I was reading Deuteronomy 4 with a friend this morning, and we both paused at Deuteronomy 4:9 –

“Only take care, and keep your soul diligently, lest you forget the things that your eyes have seen, and lest they depart from your heart all the days of your life. Make them known to your children and your children’s children. (ESV)”

The way this is written in Hebrew is fascinating. The verse starts out with the same command twice – ‘to keep or watch’. Literally, Moses commands the people “only be watchful to yourself and watch your souls greatly lest you forget…”
Be watchful and watch greatly. As the people are about to enter into the land, they are to be very careful, doubly careful even, to watch lest they should forget. They are to watch themselves in such a way that they can make known to the coming generation and the generation after them the things that God has done. As my mother would often nag, “Some things are worth reminding.”
I think that’s why the church liturgical seasons are so important – they remind us to remember, to be watchful lest we forget the things that God has done through salvation history culminating in Jesus. Seasons like Advent, Christmas, Epiphany, Lent, Easter, Pentecost, and Common time keep us in the story of salvation year after year, season after season. We need that because just like many memories of my life, I have forgotten far more than I have learned. What a tragedy to forget the Story of stories!
And that’s exactly what the people of God were in danger of from the very beginning. That’s why they needed to be watchful and to watch greatly. They needed to take intentional measures to be watchful and to keep watch. This applies from the youngest to the oldest of them. Even if they were eyewitnesses to the saving acts of God, they needed to be watchful.
I think as ministers of the Gospel, we need to pay attention to this command. Having been out of seminary and grad school for a little bit now, I can sense the dulling effect that ministry to real people in real situations can have on my theological acumen. We feel the immediate urgency to be practical, to be present, and to speak in language that’s intelligible. While I may want to be immersed in the world of Barth, Calvin,and Lewis, most people are living in the world of Tebow and Lady Gaga. So if I want to live where they are, minister to their situation, I must take up residence in the neighborhood of pop culture – a place that dulls me into forgetting.
The cumulative effect is a loss of precision, a loss of the appreciation for the complexity of the stuff of heaven on earth. I forget “how wondrous are your thoughts, O God, how unsearchable your ways!” In short, I cease being watchful and to keep watch. Paul reminds his young disciple, Timothy, of the dangers of this –

Watch your life and doctrine closely. Persevere in them, because if you do, you will save both yourself and your hearers. (1 Tim 4:16 NIV)

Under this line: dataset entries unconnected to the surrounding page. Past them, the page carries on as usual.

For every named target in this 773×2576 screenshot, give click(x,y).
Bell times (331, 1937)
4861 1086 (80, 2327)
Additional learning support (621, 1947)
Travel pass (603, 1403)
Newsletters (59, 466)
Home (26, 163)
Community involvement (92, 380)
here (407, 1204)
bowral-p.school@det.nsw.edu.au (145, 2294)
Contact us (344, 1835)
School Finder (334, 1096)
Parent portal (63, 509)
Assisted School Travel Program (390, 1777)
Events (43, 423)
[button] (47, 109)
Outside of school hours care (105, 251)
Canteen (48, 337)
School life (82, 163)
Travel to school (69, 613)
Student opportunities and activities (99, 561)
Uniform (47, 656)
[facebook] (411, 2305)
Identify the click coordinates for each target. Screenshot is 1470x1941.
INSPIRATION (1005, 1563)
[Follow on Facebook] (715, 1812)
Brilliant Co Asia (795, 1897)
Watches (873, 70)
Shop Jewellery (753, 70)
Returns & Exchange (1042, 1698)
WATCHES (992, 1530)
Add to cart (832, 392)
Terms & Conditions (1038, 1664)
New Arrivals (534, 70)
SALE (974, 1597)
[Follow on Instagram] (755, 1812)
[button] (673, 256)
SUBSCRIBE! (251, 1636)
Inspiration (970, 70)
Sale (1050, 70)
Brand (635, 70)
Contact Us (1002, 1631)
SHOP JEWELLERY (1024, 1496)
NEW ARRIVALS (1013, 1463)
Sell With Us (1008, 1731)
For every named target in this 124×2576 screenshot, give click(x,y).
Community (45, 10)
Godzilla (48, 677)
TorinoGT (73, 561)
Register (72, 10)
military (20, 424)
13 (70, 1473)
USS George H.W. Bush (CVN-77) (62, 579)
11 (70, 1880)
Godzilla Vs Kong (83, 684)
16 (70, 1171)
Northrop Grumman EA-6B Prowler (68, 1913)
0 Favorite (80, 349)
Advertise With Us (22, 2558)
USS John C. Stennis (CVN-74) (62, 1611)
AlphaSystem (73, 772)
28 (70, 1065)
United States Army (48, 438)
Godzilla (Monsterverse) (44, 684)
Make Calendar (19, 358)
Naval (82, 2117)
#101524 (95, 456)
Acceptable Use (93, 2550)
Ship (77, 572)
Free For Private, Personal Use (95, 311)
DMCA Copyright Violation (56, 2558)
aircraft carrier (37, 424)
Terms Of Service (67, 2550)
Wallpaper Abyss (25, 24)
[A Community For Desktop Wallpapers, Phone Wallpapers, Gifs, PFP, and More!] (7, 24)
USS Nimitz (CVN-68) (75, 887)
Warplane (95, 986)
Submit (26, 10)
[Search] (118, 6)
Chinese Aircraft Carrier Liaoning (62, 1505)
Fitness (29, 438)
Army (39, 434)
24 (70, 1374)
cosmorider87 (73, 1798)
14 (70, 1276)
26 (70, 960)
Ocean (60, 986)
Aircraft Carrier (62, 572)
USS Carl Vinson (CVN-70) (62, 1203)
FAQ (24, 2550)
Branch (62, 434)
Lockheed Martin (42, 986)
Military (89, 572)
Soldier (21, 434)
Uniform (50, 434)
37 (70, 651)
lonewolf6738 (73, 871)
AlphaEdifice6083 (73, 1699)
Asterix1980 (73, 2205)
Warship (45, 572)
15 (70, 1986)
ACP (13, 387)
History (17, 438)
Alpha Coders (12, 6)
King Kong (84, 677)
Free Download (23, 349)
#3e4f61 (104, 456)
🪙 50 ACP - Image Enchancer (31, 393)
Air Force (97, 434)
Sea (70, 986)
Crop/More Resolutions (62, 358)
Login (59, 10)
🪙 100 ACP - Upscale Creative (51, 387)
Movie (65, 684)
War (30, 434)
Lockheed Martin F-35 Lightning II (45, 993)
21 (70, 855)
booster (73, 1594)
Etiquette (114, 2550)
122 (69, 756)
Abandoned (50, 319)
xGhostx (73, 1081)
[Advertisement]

Much like the message of Deuteronomy 4, failing to watch has serious implications not just for us, but for those we minister to – whether in our generation or the next. In this Christmas season and the upcoming new year, how will you keep yourself from forgetting? How will you continue to keep yourself sharp in both life and in your doctrine? What impractical, other-worldly, intellectual, abstract, and theological endeavor will you submit yourself to in order to be watchful and to keep watch diligently?